Objetivo do exercício:
No texto sobre progresso social e economia, de quem Shaw diz que depende todo o progresso social?

Texto fornecido:
———
George Bernard Shaw, o brilhante ícone do generoso socialismo “intelectual” fabiano, chamou a atenção para uma verdade: todo o progresso social depende das pessoas não razoáveis. As razoáveis aceitam o mundo como ele é porque creem que é o natural; os não razoáveis lutam para ajustá-lo ao seus desejos. São os inconformados que obrigam os primeiros a repensarem a “naturalidade” do “status quo”.
O problema, como apontou outra mente privilegiada, John Maynard Keynes, é que, em matéria econômica, é difícil convencer o seu opositor de que ele está errado. O máximo que você pode fazer é tentar convencê-lo de que seus argumentos não são nem demonstrativos, nem conclusivos.
Toda essa confusão deriva de duas simples e boas razões logicamente perfeitas, mas de digestão difícil: 1ª) os recursos produtivos da sociedade são finitos, mas seus desejos são infinitos e 2ª) só pode ser consumido o que antes foi produzido. Logo, ela tem de criar instituições capazes de coordenar o processo produtivo (que é técnico) com o processo distributivo (que é determinado por quem tem o poder político).
———
Dados fornecidos:
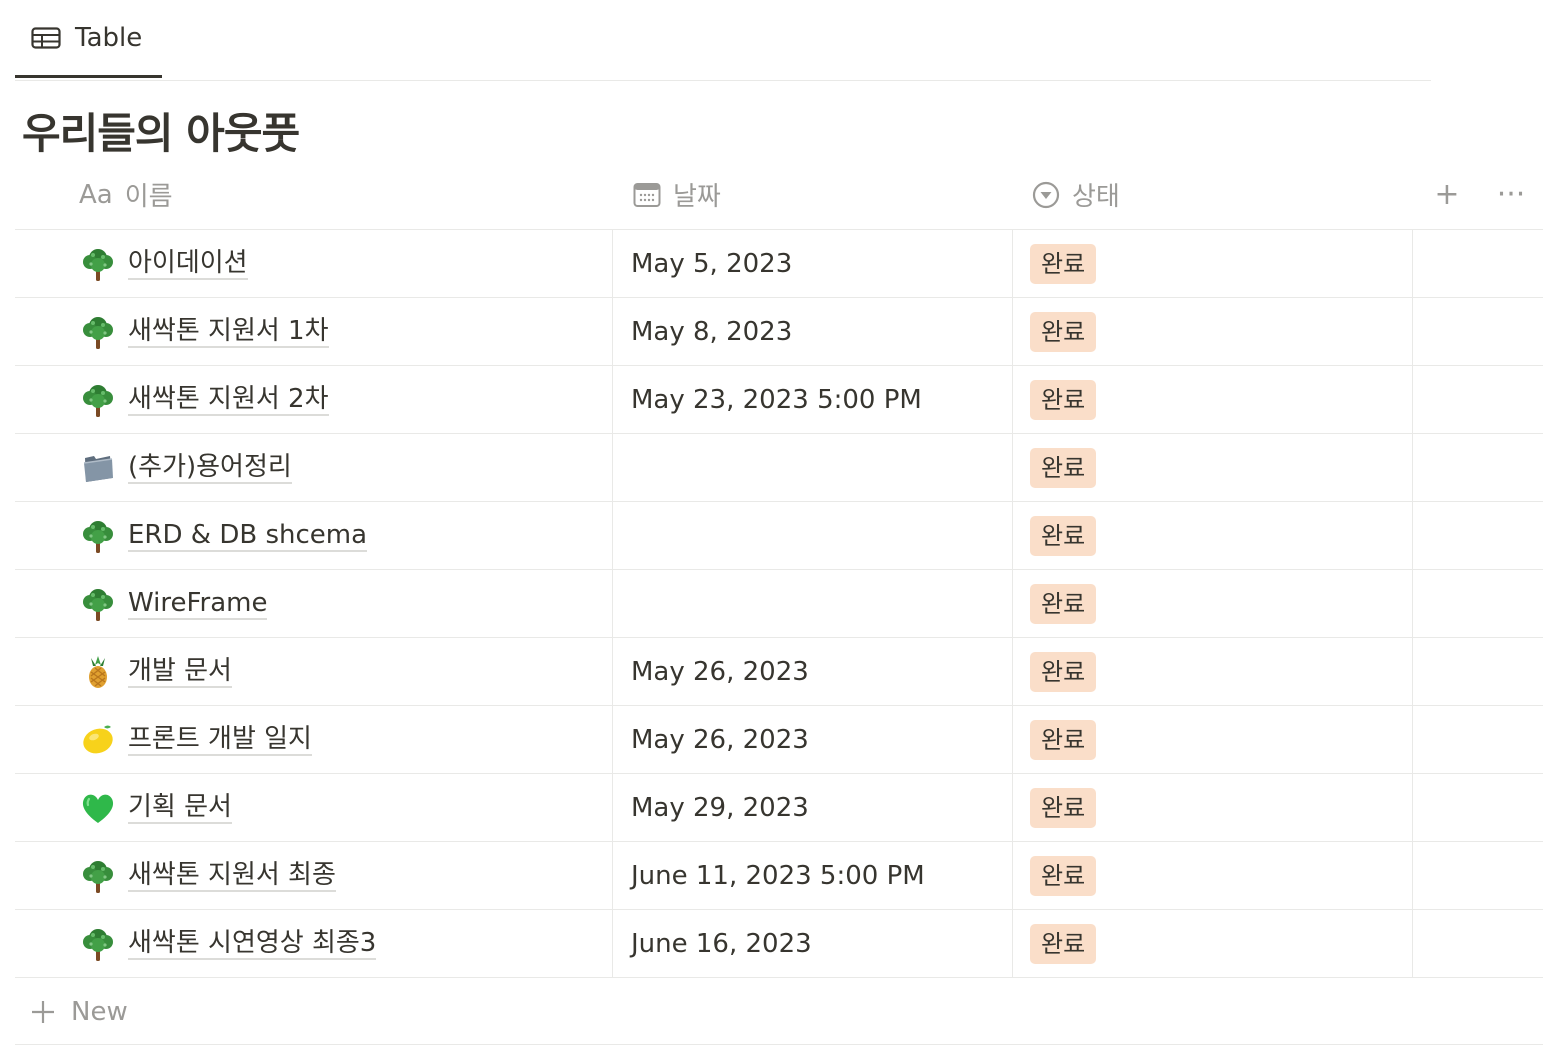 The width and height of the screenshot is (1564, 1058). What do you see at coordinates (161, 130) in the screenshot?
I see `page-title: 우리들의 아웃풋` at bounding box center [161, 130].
———
Tarefa concluída:
Das pessoas não razoáveis.